"Quero imaginar sob que novos traços o despotismo poderia produzir-se no mundo... Depois de ter colhido em suas mãos poderosas cada indivíduo e de moldá-los a seu gosto, o governo estende seus braços sobre toda a sociedade... Não quebra as vontades, mas as amolece, submete e dirige... Raramente força a agir, mas opõe-se sem cessar a que se aja; não destrói, impede que se nasça; não tiraniza, incomoda, oprime, extingue, abestalha e reduz enfim cada nação a não ser mais que um rebanho de animais tímidos, do qual o governo é o pastor. (...)
A imprensa é, por excelência, o instrumento democrático da liberdade." Alexis de Tocqueville
(1805-1859)

"A democracia é a pior forma de governo imaginável, à exceção de todas as outras que foram experimentadas." Winston Churchill.

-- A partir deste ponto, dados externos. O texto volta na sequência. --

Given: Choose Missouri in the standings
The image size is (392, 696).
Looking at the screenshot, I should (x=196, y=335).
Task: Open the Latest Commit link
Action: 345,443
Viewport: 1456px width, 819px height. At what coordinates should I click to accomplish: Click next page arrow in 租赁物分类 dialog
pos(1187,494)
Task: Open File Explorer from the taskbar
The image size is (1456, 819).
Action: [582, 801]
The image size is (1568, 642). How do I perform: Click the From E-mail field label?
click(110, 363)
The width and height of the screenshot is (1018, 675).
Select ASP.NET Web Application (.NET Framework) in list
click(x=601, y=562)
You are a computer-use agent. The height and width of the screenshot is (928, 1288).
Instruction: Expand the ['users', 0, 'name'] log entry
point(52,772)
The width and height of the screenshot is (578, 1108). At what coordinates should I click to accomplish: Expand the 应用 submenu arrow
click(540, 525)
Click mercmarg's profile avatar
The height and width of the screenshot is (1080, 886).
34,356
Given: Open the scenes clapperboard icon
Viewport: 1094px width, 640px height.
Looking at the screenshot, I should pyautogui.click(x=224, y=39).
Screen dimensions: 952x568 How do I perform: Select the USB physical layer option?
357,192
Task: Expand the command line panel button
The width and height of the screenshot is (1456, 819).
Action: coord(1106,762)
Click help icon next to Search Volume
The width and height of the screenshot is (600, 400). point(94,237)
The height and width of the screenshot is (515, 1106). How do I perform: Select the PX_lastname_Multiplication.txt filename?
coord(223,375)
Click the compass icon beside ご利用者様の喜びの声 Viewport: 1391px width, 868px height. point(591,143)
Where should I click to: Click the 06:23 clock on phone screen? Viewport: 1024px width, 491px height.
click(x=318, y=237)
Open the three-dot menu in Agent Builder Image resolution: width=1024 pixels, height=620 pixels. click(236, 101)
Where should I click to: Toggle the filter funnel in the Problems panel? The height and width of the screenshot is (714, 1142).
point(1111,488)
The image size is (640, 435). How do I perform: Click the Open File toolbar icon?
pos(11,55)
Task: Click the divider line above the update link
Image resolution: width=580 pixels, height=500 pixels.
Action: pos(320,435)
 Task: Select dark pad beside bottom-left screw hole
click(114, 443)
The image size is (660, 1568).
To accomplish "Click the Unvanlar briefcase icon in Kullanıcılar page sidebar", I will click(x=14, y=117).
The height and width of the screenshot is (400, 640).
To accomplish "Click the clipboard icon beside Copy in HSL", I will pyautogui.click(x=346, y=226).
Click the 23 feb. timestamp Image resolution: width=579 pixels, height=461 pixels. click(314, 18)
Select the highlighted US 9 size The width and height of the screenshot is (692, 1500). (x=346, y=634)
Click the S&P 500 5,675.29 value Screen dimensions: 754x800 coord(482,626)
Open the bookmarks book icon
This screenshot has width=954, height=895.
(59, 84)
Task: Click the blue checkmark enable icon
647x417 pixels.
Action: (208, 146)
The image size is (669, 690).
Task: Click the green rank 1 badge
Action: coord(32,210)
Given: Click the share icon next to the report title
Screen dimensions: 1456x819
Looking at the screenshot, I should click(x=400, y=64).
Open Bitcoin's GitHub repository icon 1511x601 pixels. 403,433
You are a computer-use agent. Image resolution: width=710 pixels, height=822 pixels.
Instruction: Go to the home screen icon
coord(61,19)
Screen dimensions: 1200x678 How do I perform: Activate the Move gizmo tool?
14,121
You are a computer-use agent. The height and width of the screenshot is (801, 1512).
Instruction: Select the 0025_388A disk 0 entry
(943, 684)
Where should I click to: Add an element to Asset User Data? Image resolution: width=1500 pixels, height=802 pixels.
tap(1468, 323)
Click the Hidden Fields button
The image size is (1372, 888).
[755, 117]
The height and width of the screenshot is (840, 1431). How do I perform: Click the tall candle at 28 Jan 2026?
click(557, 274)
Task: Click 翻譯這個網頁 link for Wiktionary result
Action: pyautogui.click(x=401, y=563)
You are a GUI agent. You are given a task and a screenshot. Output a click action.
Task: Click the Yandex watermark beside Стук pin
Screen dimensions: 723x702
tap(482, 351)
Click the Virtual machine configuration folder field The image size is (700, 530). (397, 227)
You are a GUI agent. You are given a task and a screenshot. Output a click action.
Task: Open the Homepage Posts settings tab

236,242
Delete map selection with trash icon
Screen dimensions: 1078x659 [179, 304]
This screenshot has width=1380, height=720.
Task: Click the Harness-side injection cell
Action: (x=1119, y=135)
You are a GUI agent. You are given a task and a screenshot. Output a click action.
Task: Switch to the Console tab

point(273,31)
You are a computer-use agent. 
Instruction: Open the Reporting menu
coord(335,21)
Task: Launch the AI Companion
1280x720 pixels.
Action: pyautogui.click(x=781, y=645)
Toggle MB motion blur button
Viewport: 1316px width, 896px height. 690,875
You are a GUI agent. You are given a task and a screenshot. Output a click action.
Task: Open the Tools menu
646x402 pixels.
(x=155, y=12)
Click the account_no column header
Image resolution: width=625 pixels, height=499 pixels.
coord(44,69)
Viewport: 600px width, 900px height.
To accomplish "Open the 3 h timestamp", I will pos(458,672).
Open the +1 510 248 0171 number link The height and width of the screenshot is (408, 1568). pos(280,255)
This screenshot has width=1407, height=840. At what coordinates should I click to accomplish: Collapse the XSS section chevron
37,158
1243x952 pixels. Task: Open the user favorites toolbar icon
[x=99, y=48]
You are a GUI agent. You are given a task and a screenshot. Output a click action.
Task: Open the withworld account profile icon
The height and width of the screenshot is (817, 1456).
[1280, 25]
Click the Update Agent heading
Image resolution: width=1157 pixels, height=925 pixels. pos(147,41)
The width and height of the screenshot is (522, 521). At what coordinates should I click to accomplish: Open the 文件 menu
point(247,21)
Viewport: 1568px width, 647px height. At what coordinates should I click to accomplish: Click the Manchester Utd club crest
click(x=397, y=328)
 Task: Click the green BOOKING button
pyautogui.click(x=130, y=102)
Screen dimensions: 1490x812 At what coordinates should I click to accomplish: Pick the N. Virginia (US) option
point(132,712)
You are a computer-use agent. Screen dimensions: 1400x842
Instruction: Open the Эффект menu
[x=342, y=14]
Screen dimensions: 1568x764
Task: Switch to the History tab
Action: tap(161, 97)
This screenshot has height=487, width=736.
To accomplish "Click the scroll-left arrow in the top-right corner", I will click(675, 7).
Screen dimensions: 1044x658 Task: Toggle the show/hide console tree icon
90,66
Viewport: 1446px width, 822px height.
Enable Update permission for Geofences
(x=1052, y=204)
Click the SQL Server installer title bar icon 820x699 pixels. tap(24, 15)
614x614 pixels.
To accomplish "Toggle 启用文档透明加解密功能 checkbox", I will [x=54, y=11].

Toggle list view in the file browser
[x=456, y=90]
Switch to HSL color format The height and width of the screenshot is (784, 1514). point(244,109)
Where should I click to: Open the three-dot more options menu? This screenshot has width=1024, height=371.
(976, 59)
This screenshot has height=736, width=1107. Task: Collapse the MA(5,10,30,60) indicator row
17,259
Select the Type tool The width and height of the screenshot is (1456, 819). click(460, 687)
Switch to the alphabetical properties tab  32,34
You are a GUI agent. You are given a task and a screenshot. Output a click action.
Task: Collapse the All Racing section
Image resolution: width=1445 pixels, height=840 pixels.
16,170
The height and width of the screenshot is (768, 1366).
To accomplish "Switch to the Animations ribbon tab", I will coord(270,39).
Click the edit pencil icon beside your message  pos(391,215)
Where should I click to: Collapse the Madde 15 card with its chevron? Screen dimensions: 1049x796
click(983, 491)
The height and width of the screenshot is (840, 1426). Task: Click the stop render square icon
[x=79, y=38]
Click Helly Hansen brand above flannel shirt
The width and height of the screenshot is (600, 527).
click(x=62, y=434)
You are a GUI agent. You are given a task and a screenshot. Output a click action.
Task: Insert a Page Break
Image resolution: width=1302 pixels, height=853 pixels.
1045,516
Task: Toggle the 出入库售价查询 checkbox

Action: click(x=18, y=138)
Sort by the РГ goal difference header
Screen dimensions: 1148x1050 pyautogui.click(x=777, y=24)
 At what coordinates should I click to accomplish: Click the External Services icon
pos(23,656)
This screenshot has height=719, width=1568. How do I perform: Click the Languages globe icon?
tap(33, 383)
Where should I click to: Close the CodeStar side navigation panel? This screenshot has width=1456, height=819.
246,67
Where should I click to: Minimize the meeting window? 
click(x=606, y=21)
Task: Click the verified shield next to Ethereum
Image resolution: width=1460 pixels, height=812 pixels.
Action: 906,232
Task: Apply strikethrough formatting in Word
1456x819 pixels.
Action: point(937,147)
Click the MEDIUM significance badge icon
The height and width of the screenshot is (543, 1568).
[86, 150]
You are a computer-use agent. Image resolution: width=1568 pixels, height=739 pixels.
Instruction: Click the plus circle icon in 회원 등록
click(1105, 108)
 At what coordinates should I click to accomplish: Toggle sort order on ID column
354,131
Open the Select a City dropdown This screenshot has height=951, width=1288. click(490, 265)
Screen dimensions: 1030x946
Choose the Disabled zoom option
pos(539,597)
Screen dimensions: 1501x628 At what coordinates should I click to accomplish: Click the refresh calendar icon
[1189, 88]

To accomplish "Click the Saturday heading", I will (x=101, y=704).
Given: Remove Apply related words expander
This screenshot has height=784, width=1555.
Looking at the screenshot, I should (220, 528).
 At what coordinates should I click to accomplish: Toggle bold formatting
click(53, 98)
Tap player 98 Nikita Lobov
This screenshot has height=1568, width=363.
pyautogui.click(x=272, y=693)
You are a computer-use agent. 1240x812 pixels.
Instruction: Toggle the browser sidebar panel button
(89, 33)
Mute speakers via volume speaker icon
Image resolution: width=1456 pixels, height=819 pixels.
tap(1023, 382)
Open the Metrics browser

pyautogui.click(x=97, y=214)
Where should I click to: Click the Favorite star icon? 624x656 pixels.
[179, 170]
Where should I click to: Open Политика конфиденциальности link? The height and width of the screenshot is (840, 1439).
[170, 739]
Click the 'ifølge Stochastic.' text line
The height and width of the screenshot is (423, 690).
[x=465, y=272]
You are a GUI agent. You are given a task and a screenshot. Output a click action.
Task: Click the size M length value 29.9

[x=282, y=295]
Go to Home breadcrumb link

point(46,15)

segunda-feira, 3 de março de 2014

A MESMA MARCHINHA

 

Blocão de deputados federais descontentes com governo ameaça retaliações, mas se reconforta com o refrão "mamãe, eu quero mamar"
 
Observa-se com bons olhos a retomada, ano a ano, do Carnaval de rua em inúmeras cidades do país. Após décadas de declínio, ameaçada de restringir-se aos gigantescos e ensaiados desfiles das escolas de samba, a festa popular recupera sua espontaneidade.
 
As vias públicas se reconquistam de diversas maneiras, contraditórias ou não. As primeiras manifestações de junho passado tinham ardor e juventude; depois dos excessos repressivos da polícia, cresceram e diversificaram-se, na pacífica celebração da própria existência. Vieram as máscaras, os coquetéis molotov, os rojões assassinos, e a festa do protesto degenerou em orgia destrutiva.
 
Com o Carnaval, a população volta às avenidas e, conforme a imagem que os brasileiros fazem de si mesmos, se há desordem, há de ser também pacífica. Os mais variados blocos ocupam, com nomes extravagantes, as ruas rabugentas de São Paulo.
 
Num espírito fiel à diversidade das culturas paulistanas, há por exemplo o bloco dos Originais do Punk, que revisita sucessos do radicalismo roqueiro em ritmo de marchinha. Faz o mesmo, com as canções dos Beatles, o fluminense Sargento Pimenta.
 
Registre-se, ainda, a presença do Jegue Elétrico, do Bloco Fluvial do Peixe Seco e do Bloco Bastardo.
 
Todas essas organizações momescas empalidecem, contudo, diante de um grupo capaz de reunir mais recursos, mais folgazões e fantasiados do que todas as campeãs do Sambódromo carioca.
 
Reuniu-se agora mesmo em Brasília; conhece com precisão cada nota de sua partitura; tem a seu serviço a experiência da Velha Guarda e todo o ardor dos estreantes. Tal o seu peso --seriam cerca de 250 deputados federais-- e tão pouco inovador o seu estilo que nem sequer precisa de nome pitoresco.
 
É o Blocão. Assim mesmo, sem mais nada --nada de original, nada de jegue, nada de fluvial, nada de peixe seco; algo de bastardo, talvez. Pois pertencem ao agrupamento os descontentes de vários partidos, nem todos iguais.
 
Há o PMDB à frente, tendo como mestre-sala o deputado Eduardo Cunha, do Rio de Janeiro. Seguem-se o PDT, governista, e o Solidariedade, de oposição. A ala evangélica não faz feio, com PR e PSC. Na honrosa retaguarda de sempre, o PP, de Paulo Maluf.
 
Reclamam maior atenção do poder federal. São as emendas de sempre, além dos cargos ambicionados para os próximos meses, com a perspectiva da reforma ministerial. Expressam-se, ademais, os descontentamentos com os palanques estaduais, a serem compostos com vistas às eleições para governador e presidente neste ano.
 
Ameaçam retaliar a administração Dilma Rousseff. A lembrança é óbvia, mas vem ao caso: nenhuma outra marchinha conhece o Blocão, além daquele êxito de sempre --"mamãe, eu quero mamar".